Please return every line of the records below that contains the word "computer".

(Collected data entries)
※
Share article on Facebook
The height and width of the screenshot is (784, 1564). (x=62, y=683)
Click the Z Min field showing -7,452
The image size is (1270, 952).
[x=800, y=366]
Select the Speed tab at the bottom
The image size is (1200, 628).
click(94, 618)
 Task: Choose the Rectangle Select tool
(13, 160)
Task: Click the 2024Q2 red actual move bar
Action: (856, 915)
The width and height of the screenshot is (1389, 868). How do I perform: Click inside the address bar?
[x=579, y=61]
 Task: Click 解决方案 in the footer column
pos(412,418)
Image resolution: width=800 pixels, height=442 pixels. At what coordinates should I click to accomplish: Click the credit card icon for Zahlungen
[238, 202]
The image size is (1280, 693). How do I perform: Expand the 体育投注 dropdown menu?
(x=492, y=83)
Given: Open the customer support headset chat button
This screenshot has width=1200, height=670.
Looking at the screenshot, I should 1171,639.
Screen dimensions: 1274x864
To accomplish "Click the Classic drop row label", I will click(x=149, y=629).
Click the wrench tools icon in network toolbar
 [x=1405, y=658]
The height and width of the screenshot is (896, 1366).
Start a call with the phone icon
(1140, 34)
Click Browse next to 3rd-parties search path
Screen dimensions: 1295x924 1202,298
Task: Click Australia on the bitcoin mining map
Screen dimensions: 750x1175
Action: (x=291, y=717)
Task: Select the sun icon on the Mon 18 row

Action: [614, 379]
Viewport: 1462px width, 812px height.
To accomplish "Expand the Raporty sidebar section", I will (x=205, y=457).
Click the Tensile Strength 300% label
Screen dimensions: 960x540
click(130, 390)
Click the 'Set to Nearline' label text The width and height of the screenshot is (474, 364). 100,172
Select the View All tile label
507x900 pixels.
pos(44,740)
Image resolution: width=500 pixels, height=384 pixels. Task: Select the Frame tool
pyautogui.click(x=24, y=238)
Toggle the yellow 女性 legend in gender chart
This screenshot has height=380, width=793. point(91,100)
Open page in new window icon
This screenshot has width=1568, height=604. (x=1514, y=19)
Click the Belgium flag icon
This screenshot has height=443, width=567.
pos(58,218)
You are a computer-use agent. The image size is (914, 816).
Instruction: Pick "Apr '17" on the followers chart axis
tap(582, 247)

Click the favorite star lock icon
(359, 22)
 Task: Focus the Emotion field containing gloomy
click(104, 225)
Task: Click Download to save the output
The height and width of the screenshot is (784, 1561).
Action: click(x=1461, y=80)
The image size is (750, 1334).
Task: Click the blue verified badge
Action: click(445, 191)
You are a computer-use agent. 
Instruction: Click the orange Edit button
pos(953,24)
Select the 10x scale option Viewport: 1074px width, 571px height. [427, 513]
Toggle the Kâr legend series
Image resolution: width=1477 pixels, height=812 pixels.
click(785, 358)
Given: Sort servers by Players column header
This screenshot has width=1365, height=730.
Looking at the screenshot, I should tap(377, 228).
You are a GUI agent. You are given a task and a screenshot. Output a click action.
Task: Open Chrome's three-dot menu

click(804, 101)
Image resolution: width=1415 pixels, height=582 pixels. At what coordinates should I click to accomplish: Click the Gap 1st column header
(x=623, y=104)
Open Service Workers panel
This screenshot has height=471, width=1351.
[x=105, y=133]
※
* [Response below]
You are a computer-use agent. The image size is (914, 816).
You are a computer-use agent. 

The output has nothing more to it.